[Entries shown]
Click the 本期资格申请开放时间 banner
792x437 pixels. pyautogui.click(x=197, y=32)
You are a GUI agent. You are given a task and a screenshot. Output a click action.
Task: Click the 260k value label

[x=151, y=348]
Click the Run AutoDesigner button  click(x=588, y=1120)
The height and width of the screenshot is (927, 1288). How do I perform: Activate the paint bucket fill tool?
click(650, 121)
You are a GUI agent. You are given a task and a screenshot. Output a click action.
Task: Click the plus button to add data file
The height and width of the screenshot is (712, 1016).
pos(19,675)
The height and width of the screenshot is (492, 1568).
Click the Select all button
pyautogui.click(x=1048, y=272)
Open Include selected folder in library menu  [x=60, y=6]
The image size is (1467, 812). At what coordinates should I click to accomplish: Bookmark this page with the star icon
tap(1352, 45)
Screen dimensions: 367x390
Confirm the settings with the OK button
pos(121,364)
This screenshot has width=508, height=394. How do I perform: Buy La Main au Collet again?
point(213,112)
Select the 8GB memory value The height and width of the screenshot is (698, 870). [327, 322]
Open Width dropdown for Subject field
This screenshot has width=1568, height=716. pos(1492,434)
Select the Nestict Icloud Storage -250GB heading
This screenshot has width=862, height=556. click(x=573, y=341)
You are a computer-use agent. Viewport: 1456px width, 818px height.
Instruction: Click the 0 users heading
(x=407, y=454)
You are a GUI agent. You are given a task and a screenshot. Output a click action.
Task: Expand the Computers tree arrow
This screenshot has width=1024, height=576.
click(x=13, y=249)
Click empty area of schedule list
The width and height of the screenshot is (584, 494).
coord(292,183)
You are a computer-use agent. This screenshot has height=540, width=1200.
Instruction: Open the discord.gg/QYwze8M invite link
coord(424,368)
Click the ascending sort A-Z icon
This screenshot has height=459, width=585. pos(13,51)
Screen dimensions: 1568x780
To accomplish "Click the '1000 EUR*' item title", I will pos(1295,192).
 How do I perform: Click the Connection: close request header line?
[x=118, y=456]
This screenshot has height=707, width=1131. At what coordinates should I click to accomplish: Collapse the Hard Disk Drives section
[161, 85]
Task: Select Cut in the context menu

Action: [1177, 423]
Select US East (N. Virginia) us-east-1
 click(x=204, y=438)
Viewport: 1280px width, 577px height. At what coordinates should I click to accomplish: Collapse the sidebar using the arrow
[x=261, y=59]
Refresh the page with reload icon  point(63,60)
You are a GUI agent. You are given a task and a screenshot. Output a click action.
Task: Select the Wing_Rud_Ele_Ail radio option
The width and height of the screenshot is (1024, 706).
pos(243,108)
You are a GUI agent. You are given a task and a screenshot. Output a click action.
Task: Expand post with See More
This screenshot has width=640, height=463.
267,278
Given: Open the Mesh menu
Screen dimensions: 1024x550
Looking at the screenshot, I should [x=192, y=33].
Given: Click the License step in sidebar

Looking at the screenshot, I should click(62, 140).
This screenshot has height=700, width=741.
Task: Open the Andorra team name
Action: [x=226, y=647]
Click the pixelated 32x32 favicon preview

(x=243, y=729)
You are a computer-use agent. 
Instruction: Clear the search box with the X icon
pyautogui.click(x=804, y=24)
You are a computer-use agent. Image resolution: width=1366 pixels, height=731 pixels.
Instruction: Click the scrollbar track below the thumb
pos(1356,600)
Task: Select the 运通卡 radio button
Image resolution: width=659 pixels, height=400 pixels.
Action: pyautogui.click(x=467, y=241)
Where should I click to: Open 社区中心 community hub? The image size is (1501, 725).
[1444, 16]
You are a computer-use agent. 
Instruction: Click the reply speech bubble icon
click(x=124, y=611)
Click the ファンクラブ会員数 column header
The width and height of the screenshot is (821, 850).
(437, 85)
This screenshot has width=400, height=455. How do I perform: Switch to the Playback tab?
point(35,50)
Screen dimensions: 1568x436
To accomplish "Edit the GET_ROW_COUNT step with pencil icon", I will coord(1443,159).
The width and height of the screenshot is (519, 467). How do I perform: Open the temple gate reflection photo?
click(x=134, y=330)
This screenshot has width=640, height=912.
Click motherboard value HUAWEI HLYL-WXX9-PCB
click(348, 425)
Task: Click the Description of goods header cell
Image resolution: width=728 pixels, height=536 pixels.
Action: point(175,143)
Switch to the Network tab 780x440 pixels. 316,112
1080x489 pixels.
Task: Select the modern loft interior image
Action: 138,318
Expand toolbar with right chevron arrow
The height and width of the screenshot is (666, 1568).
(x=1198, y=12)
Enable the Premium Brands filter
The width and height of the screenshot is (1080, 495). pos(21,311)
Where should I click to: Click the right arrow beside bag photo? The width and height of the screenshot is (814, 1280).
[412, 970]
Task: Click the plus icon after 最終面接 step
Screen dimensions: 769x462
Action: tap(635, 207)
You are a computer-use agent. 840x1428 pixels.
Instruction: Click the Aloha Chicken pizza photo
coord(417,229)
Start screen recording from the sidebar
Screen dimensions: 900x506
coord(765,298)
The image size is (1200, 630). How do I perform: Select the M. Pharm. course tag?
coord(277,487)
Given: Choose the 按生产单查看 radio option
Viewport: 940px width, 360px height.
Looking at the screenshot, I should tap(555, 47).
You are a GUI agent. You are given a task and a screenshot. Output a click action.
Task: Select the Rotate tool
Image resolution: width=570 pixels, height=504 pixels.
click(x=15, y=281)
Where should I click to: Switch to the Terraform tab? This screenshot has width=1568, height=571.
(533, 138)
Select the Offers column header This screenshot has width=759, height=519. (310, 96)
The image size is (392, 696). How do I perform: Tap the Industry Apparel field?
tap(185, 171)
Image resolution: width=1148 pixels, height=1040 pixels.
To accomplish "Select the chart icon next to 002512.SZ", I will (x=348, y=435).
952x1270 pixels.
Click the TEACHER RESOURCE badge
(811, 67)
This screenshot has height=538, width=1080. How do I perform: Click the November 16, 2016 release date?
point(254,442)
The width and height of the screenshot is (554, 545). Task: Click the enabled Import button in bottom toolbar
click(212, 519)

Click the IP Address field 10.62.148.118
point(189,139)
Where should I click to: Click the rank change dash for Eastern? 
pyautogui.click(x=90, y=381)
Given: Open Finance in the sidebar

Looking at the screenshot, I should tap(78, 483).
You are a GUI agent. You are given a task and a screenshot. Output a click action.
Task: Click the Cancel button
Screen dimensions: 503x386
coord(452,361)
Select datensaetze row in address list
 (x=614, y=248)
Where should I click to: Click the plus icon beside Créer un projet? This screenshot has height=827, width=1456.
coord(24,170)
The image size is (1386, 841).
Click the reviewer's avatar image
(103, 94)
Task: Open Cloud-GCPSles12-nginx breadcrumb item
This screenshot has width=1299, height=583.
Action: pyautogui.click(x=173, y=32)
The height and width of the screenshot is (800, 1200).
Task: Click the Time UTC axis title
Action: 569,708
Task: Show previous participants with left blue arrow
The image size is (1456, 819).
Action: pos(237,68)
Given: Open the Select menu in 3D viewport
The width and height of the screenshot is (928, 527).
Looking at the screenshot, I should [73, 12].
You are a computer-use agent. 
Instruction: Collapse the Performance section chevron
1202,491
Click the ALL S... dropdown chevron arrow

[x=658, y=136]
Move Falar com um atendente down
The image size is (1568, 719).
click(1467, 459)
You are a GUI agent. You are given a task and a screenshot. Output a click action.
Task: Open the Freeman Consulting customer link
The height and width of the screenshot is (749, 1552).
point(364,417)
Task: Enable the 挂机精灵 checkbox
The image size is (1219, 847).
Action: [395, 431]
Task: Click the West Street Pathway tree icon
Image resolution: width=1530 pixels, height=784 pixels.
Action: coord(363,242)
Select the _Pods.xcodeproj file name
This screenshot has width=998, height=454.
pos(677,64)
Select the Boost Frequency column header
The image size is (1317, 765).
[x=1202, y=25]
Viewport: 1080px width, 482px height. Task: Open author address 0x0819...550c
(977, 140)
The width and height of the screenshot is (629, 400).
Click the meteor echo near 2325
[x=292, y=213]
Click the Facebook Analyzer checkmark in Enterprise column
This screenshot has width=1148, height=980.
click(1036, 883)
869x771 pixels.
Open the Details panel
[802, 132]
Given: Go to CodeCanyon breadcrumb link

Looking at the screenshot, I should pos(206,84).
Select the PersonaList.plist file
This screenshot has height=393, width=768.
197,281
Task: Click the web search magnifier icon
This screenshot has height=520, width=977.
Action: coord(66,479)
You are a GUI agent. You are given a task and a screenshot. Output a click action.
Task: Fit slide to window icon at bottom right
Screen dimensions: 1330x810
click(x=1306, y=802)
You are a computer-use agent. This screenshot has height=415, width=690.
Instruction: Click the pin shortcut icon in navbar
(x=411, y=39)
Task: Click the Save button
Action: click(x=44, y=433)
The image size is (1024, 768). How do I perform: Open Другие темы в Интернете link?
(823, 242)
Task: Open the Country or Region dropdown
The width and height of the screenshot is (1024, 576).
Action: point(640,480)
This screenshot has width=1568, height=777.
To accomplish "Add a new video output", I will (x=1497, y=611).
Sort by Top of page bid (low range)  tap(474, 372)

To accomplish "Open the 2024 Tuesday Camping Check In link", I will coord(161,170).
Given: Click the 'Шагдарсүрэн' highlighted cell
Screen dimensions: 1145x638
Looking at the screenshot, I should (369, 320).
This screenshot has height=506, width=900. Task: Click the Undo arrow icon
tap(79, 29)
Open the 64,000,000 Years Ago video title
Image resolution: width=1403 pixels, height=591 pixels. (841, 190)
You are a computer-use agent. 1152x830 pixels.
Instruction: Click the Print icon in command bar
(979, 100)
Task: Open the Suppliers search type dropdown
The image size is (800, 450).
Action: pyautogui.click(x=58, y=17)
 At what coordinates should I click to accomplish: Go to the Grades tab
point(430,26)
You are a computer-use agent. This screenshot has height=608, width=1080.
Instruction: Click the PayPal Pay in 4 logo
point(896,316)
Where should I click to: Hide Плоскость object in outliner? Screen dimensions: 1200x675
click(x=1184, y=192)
[/Entries shown]
(Exercise goal) Retype exactly, and only, the lines above from the one where "Click the Facebook" occurs up to and including the one where "Sort by Top" occurs.

(Solved problem)
Click the Facebook Analyzer checkmark in Enterprise column
This screenshot has width=1148, height=980.
click(1036, 883)
869x771 pixels.
Open the Details panel
[802, 132]
Given: Go to CodeCanyon breadcrumb link

Looking at the screenshot, I should pos(206,84).
Select the PersonaList.plist file
This screenshot has height=393, width=768.
197,281
Task: Click the web search magnifier icon
This screenshot has height=520, width=977.
Action: coord(66,479)
You are a GUI agent. You are given a task and a screenshot. Output a click action.
Task: Fit slide to window icon at bottom right
Screen dimensions: 1330x810
click(x=1306, y=802)
You are a computer-use agent. This screenshot has height=415, width=690.
Instruction: Click the pin shortcut icon in navbar
(x=411, y=39)
Task: Click the Save button
Action: click(x=44, y=433)
The image size is (1024, 768). How do I perform: Open Другие темы в Интернете link?
(823, 242)
Task: Open the Country or Region dropdown
The width and height of the screenshot is (1024, 576).
Action: point(640,480)
This screenshot has width=1568, height=777.
To accomplish "Add a new video output", I will (x=1497, y=611).
Sort by Top of page bid (low range)  tap(474, 372)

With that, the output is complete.